* _EXERCISE GOAL_
Repeat word for word the lines of the entries below, starting with the line that contains "Tap the rightmost" and continuing through the end of the entries.

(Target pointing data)
>> Begin

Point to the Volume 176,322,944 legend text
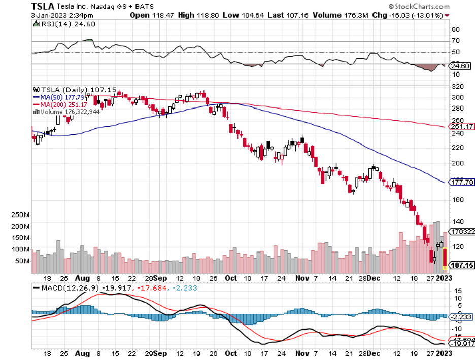pyautogui.click(x=68, y=112)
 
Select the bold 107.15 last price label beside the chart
pyautogui.click(x=462, y=265)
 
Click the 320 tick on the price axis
pyautogui.click(x=457, y=86)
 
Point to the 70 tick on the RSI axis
pyautogui.click(x=455, y=41)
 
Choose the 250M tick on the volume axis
pyautogui.click(x=21, y=215)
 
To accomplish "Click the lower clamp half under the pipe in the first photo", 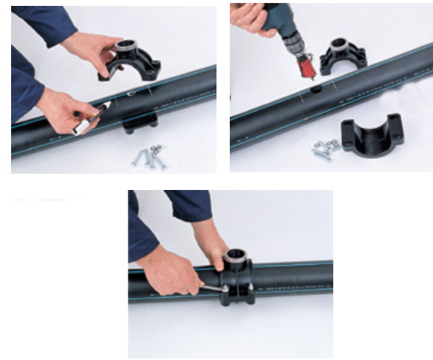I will point(140,121).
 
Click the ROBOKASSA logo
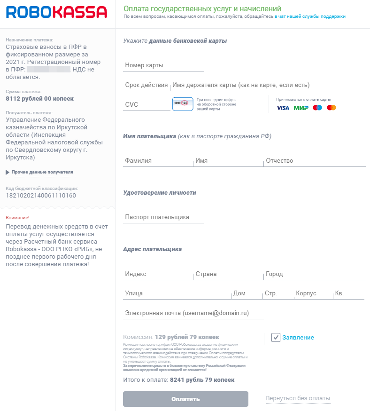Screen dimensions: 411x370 coord(57,12)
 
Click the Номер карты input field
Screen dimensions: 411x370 coord(164,65)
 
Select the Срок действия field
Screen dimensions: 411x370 coord(146,85)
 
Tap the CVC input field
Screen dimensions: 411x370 coord(146,104)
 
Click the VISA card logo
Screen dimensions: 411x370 coord(283,108)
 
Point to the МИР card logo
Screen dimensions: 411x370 coord(301,108)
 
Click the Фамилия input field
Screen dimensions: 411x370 coord(158,161)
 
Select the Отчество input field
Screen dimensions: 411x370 coord(314,161)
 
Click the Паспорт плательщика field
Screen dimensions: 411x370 coord(164,217)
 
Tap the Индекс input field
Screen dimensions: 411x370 coord(158,274)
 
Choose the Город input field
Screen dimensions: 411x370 coord(314,274)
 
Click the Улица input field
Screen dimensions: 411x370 coord(177,293)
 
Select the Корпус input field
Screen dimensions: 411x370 coord(313,293)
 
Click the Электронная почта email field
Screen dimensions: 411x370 coord(193,313)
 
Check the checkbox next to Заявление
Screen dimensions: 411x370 coord(276,338)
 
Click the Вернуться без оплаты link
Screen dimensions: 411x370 coord(298,398)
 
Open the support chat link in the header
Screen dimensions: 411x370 coord(312,16)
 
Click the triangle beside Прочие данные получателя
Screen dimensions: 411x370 coord(8,172)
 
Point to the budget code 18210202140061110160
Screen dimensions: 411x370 coord(41,195)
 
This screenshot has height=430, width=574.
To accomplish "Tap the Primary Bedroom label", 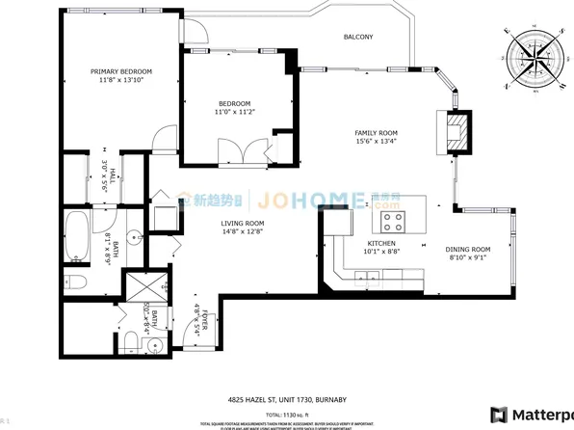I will tap(121, 76).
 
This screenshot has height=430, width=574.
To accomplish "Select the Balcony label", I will tap(358, 38).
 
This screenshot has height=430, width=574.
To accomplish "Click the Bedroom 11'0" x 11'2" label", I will tap(234, 108).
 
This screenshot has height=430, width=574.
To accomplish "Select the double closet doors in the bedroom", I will tap(244, 152).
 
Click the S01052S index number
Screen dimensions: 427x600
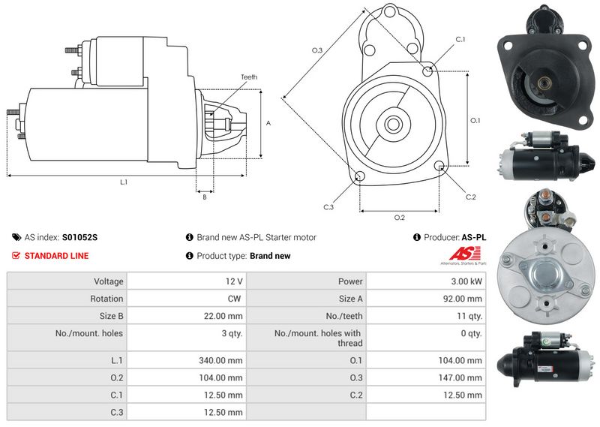(x=80, y=237)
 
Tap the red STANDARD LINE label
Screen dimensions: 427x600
(x=56, y=256)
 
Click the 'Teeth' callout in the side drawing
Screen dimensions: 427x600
(x=249, y=77)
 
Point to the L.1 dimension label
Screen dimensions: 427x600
(x=123, y=182)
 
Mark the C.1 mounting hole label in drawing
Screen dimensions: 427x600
(x=460, y=39)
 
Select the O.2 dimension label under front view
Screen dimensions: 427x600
(x=400, y=218)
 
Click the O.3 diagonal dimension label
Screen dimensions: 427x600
(x=317, y=50)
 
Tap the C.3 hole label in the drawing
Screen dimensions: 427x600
(x=328, y=207)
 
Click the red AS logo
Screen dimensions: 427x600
(x=468, y=253)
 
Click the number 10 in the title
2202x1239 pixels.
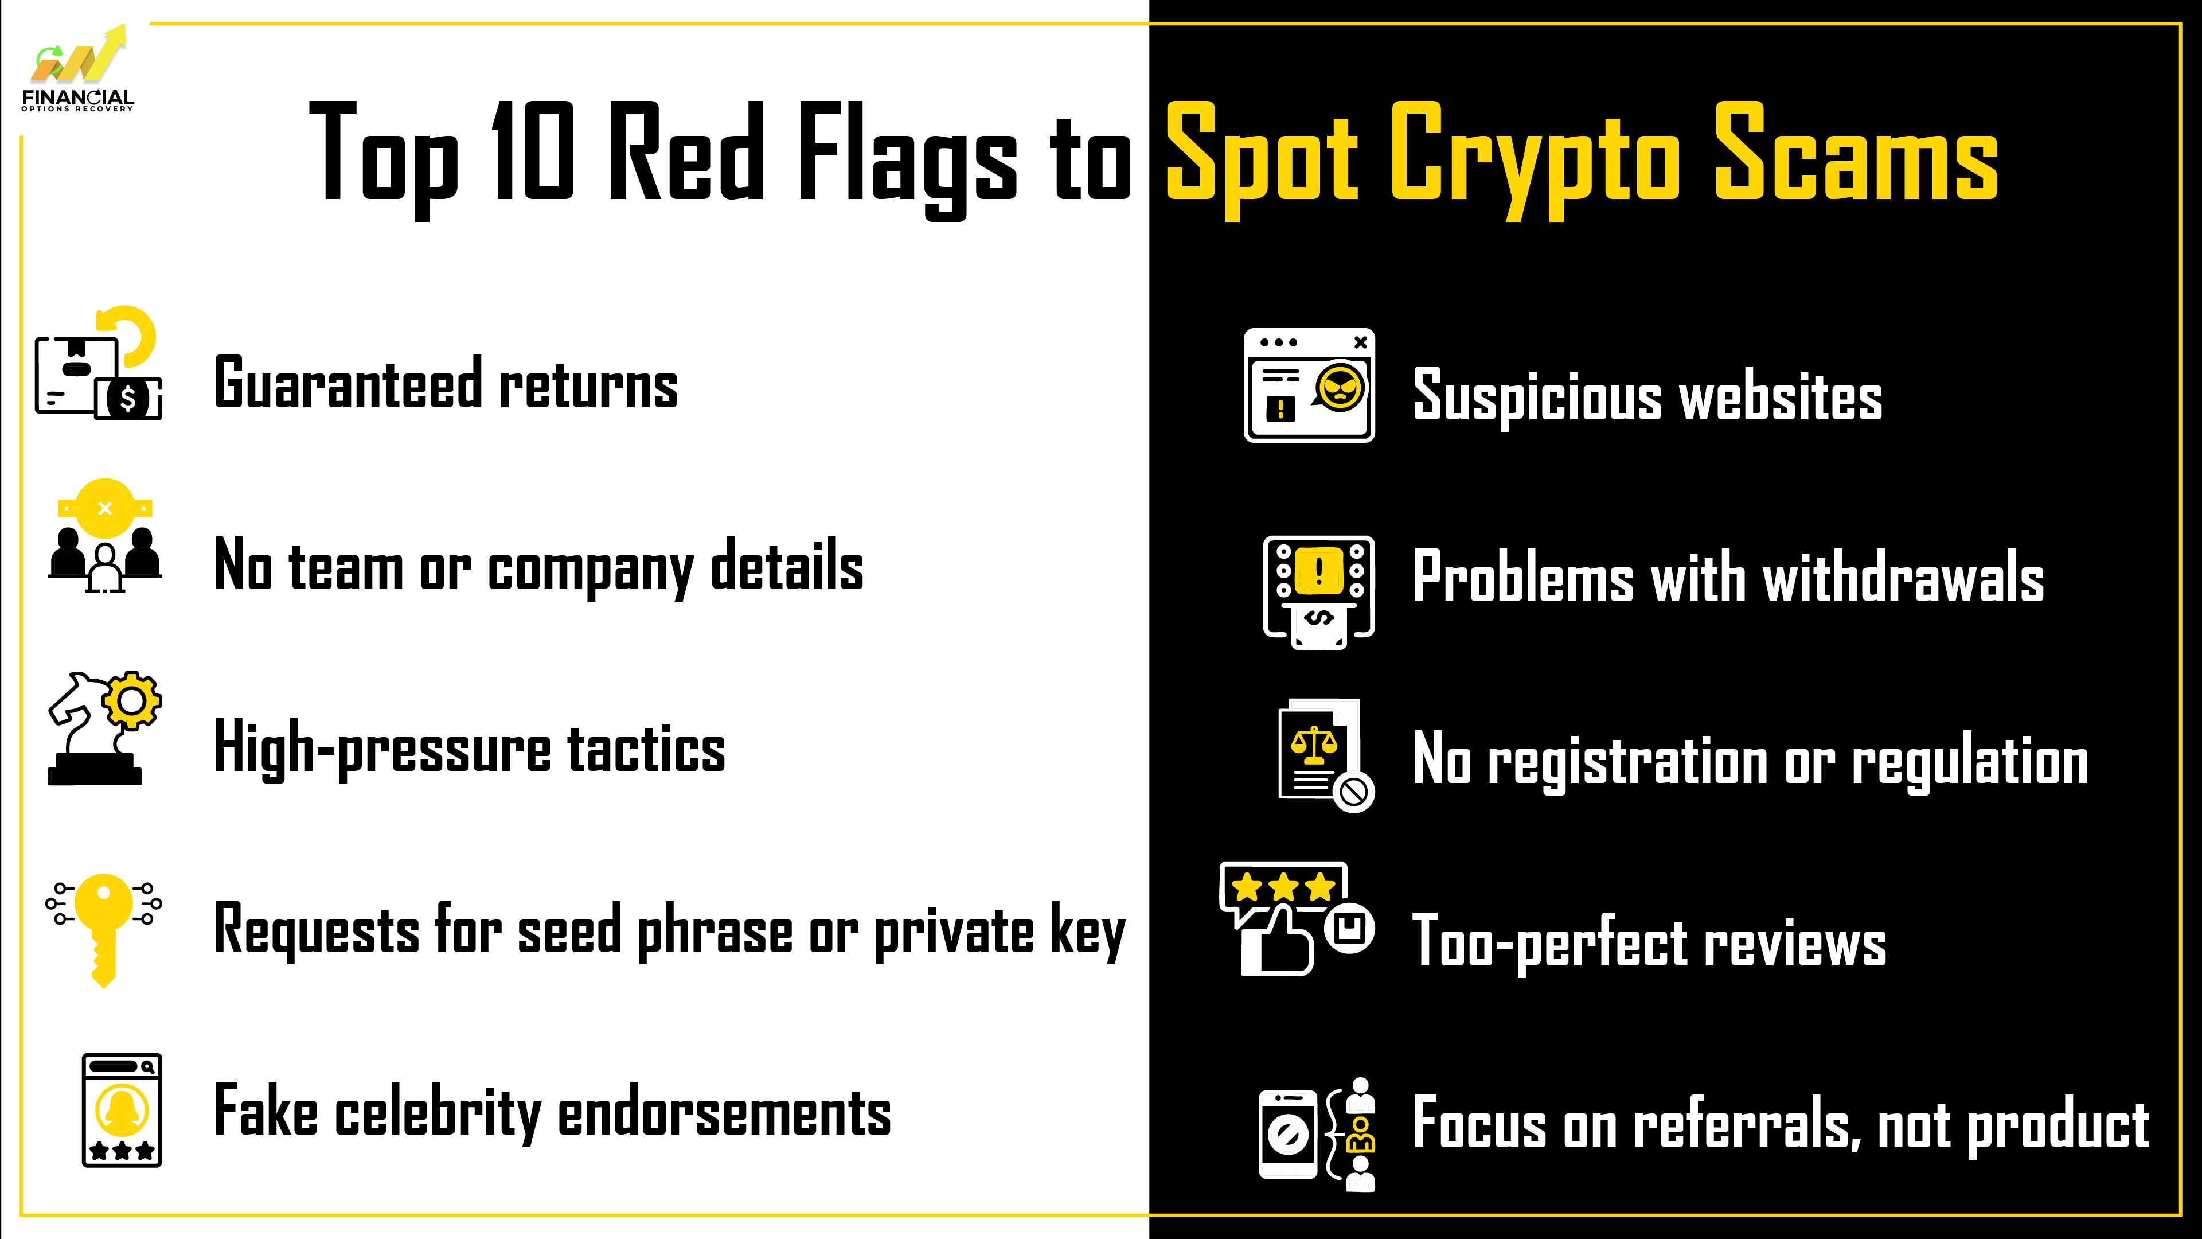click(x=532, y=151)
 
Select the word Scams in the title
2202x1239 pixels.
click(x=1856, y=151)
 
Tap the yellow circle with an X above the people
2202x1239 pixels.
click(x=104, y=508)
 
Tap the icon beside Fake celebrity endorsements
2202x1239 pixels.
click(x=122, y=1110)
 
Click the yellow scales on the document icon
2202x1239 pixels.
click(x=1314, y=745)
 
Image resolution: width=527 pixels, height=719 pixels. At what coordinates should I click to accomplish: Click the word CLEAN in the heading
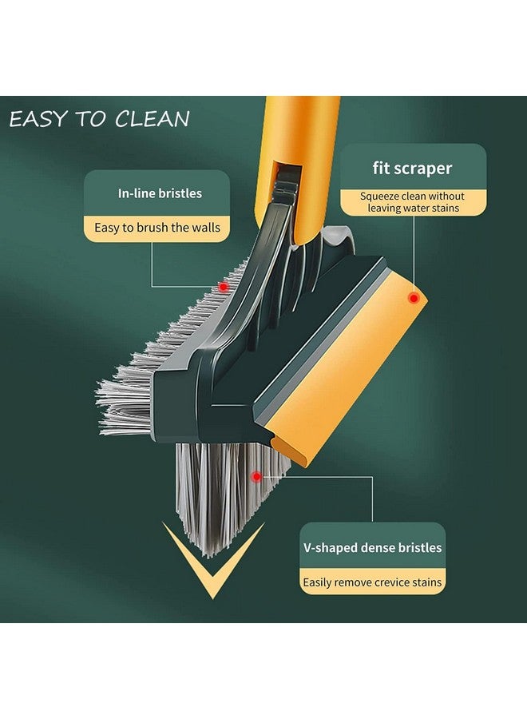point(152,119)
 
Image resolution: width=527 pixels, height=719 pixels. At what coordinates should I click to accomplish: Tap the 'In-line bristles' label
point(160,193)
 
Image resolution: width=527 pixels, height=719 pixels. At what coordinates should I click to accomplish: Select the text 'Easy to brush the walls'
point(157,228)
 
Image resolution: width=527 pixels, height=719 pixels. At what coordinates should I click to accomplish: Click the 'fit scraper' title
point(412,168)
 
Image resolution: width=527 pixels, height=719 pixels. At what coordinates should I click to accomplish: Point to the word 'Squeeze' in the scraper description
point(381,196)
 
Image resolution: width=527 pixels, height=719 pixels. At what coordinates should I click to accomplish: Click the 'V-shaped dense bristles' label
point(372,548)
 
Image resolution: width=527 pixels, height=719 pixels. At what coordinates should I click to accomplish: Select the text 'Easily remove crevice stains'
point(372,582)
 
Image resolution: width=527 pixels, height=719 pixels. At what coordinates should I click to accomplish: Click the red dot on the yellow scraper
point(414,298)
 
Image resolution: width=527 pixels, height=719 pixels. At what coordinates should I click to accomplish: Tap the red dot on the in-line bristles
point(224,286)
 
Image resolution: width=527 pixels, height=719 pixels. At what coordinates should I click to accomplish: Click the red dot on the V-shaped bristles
point(256,476)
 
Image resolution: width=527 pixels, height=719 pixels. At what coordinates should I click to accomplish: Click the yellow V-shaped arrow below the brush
point(212,571)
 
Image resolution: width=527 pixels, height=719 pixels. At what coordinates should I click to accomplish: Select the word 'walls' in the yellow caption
point(204,228)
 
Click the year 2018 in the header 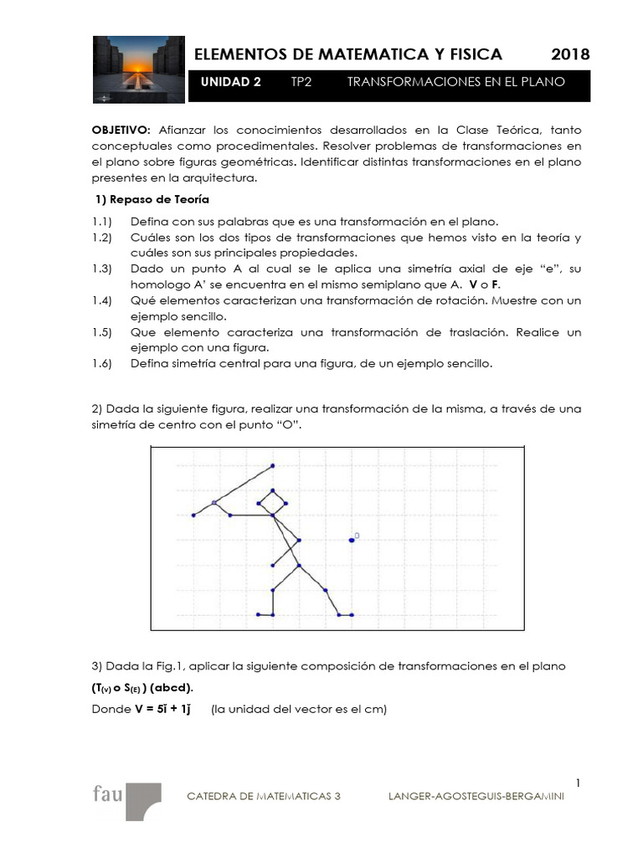pos(570,54)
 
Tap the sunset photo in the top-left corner pos(137,69)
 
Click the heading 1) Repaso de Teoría pos(152,200)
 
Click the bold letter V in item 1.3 pos(473,284)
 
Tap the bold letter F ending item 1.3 pos(496,284)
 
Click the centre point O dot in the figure pos(352,540)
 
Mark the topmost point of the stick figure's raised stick pos(272,465)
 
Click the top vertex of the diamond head pos(272,490)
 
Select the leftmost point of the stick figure pos(193,516)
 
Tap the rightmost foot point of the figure pos(352,615)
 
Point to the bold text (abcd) pos(172,688)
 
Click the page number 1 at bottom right pos(578,783)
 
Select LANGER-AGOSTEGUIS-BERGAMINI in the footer pos(476,797)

>> End

* _ANSWER TO THE EXERCISE_
Tap the rightmost foot point of the figure pos(352,615)
 
Point to the bold text (abcd) pos(172,688)
 
Click the page number 1 at bottom right pos(578,783)
 
Select LANGER-AGOSTEGUIS-BERGAMINI in the footer pos(476,797)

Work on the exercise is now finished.